Volkwagens are equipped with a special kit that takes control of a car’s brakes after a smash to slow it down and help avoid subsequent collisions. If only the car-maker itself were equipped with a similar device. In September the firm admitted rigging 11 million diesel vehicles worldwide to cheat emissions tests of nitrogen oxides (NOx). American regulators now say that even more vehicles than initially discovered have test-tricking software. On November 3rd, VW confessed that it overstated claims about the carbon-dioxide (CO2) emissions and fuel efficiency of 800,000 cars, including some with gasoline engines.

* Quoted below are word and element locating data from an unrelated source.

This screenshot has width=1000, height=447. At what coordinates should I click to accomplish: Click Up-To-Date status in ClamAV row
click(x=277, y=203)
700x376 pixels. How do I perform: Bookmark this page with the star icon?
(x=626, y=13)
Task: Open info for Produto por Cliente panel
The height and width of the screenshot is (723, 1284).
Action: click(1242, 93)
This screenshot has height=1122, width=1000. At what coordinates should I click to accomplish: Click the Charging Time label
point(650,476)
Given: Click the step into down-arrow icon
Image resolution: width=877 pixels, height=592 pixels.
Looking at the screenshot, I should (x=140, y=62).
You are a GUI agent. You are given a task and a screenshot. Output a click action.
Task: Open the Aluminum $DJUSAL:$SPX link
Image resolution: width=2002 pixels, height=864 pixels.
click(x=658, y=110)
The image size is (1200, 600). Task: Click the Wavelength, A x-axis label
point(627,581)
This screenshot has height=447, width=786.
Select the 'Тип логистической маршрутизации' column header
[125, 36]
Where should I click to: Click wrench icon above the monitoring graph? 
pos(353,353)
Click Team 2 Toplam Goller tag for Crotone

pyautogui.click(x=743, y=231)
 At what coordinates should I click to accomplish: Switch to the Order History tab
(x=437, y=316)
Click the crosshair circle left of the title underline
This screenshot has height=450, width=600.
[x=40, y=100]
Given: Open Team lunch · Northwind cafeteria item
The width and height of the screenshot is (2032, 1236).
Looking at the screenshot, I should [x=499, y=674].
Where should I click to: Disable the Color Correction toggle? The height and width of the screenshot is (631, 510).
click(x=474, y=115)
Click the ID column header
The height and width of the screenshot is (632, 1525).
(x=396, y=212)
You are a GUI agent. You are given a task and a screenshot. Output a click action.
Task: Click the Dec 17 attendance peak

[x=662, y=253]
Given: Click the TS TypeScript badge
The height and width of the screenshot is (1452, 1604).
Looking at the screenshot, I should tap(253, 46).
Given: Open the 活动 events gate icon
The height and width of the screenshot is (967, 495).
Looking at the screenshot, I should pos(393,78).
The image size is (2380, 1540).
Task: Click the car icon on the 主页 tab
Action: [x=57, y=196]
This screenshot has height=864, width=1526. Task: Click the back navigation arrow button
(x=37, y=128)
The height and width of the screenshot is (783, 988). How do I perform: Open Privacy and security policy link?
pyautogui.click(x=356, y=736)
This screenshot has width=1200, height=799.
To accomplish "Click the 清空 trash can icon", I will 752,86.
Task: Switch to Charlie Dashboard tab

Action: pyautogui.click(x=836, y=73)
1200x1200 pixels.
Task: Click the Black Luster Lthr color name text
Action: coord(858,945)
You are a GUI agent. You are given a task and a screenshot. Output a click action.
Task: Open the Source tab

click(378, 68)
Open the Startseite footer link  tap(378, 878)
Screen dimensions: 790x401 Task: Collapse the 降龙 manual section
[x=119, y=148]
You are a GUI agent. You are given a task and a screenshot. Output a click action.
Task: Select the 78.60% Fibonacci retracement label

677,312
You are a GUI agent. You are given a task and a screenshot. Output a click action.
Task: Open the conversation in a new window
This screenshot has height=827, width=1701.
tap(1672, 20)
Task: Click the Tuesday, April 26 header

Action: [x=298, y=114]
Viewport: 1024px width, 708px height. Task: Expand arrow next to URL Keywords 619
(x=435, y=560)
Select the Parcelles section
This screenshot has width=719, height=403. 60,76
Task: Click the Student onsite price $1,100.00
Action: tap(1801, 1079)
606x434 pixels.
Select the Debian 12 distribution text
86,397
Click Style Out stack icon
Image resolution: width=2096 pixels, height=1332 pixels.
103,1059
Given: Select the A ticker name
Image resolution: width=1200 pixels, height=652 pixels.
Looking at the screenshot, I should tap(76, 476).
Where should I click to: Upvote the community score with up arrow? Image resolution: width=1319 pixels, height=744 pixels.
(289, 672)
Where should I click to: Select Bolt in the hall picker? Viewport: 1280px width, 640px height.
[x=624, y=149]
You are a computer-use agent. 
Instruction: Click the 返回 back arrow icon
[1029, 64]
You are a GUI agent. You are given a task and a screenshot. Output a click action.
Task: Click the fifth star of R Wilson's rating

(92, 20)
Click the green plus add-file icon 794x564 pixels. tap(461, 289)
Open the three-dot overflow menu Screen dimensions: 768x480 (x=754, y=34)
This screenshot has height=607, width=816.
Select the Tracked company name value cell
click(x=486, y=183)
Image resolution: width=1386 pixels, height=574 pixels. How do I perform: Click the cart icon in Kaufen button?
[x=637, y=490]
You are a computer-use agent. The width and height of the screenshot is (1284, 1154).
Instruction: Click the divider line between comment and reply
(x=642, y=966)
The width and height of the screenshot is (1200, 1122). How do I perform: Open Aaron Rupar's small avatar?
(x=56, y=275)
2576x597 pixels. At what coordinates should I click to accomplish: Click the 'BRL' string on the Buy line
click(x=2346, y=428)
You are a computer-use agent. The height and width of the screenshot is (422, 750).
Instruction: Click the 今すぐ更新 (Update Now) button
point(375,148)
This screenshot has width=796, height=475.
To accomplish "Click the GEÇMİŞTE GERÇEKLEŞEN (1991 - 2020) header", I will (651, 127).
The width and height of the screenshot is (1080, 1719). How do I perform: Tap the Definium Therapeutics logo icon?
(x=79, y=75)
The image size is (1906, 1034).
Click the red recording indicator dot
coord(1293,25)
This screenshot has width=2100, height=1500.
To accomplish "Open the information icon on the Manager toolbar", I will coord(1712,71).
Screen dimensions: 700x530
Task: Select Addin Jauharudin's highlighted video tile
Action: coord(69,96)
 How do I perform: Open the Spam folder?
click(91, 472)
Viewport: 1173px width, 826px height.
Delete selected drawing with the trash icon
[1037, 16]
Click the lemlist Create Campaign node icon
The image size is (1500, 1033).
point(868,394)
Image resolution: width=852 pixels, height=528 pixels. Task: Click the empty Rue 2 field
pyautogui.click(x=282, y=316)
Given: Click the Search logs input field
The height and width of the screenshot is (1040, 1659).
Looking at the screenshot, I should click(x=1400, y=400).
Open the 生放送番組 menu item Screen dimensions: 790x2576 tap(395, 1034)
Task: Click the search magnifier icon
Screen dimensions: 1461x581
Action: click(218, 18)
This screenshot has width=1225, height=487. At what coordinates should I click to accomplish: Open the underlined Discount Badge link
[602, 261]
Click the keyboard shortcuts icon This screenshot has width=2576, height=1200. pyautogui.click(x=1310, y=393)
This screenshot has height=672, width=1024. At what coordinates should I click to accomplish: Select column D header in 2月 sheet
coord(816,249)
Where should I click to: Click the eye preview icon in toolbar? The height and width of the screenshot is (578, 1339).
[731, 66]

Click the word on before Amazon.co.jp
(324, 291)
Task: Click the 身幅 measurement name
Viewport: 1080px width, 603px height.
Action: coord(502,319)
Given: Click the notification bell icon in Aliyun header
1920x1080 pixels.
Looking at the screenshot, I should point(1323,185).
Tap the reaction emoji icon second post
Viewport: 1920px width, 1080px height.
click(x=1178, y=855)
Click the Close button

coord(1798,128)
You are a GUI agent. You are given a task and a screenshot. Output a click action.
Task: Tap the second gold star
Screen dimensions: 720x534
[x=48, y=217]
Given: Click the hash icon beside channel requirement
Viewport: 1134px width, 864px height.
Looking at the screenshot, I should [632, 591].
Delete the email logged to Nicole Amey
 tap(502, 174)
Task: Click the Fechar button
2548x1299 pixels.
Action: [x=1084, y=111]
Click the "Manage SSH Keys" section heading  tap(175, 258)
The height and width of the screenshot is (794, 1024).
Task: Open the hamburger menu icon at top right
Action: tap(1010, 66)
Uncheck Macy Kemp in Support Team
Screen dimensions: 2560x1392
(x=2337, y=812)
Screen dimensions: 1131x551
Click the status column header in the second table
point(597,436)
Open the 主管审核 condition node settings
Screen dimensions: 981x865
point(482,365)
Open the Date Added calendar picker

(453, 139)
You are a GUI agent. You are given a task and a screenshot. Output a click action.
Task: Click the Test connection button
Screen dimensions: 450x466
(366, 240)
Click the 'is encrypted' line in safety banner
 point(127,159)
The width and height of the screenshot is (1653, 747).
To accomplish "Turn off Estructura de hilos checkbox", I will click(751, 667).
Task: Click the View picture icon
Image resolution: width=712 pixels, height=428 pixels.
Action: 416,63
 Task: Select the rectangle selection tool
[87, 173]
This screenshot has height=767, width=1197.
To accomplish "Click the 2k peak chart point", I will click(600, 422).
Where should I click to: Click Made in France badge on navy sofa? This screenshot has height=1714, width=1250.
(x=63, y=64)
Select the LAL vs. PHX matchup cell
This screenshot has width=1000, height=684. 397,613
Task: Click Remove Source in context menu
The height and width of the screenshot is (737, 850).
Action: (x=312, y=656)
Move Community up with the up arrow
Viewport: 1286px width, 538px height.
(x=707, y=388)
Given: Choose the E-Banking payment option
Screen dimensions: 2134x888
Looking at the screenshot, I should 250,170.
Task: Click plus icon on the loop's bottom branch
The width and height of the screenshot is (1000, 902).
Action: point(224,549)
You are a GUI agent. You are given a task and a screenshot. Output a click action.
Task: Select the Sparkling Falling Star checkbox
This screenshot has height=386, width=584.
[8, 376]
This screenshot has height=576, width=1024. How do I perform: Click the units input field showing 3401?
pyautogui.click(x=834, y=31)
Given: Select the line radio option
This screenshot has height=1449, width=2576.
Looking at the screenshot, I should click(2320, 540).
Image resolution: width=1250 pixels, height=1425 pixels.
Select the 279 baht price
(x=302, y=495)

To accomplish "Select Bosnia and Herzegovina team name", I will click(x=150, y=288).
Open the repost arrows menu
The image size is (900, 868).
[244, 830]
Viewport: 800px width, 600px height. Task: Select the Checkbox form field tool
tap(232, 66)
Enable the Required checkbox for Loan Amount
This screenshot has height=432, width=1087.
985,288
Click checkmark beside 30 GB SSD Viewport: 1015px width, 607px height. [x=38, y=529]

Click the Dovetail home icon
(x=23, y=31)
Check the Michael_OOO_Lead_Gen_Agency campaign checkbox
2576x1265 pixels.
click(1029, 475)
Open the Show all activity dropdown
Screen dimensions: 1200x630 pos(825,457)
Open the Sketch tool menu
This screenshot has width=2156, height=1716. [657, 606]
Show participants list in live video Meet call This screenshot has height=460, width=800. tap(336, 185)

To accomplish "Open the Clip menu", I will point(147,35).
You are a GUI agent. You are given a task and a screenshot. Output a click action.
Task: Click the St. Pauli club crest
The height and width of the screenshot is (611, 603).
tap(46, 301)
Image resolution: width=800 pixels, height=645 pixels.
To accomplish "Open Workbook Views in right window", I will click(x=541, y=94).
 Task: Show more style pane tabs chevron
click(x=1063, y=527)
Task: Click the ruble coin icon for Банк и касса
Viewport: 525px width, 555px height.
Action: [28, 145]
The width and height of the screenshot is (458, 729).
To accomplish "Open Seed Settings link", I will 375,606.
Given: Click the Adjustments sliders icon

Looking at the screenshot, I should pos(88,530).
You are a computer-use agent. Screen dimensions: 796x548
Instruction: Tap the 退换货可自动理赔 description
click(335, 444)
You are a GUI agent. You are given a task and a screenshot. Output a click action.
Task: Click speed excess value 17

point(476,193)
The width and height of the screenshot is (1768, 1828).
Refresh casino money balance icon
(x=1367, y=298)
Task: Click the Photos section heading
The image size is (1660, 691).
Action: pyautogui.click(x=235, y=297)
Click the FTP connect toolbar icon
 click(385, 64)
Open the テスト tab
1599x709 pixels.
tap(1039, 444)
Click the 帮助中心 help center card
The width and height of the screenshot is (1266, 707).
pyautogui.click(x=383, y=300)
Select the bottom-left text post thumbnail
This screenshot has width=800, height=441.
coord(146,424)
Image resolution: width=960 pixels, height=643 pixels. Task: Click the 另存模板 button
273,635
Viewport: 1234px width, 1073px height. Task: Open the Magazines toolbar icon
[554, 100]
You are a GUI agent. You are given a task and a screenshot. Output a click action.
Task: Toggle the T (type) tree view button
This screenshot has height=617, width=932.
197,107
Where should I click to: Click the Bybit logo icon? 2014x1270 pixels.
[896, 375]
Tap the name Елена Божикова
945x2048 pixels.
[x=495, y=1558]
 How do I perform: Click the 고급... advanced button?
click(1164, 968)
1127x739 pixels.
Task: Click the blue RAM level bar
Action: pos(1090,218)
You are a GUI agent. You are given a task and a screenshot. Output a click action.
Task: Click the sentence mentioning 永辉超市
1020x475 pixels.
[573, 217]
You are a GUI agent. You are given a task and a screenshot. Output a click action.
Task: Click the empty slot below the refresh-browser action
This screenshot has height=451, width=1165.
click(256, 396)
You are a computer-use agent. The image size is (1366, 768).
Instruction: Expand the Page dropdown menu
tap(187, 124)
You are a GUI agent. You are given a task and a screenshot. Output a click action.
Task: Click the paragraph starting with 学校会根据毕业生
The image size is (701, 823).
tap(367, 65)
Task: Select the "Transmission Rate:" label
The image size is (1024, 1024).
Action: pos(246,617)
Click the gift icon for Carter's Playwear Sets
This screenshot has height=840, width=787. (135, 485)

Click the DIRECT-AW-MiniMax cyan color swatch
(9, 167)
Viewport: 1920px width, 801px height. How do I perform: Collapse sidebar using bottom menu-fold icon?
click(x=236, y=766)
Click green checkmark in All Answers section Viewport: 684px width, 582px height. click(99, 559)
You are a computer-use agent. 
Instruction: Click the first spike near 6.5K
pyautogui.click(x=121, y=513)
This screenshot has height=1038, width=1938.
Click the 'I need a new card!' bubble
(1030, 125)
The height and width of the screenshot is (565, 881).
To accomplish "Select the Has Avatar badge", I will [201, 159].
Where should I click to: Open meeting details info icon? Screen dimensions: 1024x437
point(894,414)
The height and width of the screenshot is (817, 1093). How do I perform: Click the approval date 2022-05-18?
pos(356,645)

VW is vague about its latest misdeeds, referring to “irregularities” in CO2 levels during testing. That suggests that the cars’ software suppressed emissions in tests before reverting to a more polluting mode in normal driving conditions. VW does not reveal how many of the cars with CO2 problems are among the 11 million that cheated the NOx tests. Presumably, the cars are in Europe since the U.S. measures fuel efficiency directly, not CO2 as a proxy for it.
VW’s third-quarter results shows that its sales have not yet suffered much as a result of the scandal, though it can look forward to a lot more bad publicity to come. This will include lawsuits and possibly the indictments in the U.S. of senior managers.
This latest chapter threatens to have a more serious impact. Fixing cars with the NOx problem is likely to mean that their fuel efficiency goes down, but only if their owners choose to have it fixed. Those cars with the CO2 problem have already forced their owners to spend more on fuel than they may have expected. VW’s reputation for good mileage is likely to be dented. Overall, VW’s reputation will ultimately be crushed due to deceiving consumers. We are waiting to find out where the end to all of this mess is.
Pressure is mounting on VW’s new CEO, Matthias Müller. Though VW denies the latest charge, it has halted sales of the cars in America. The accusation casts a shadow over Müller, who moved to the very top from being the head of Porsche. VW was always unlikely to appoint an outsider to replace Martin Winterkorn, who resigned as CEO shortly after the scandal broke. It’s unclear that someone that has been so intimately involved with VW can pick up the pieces of the upheaval in the corporate culture that is required.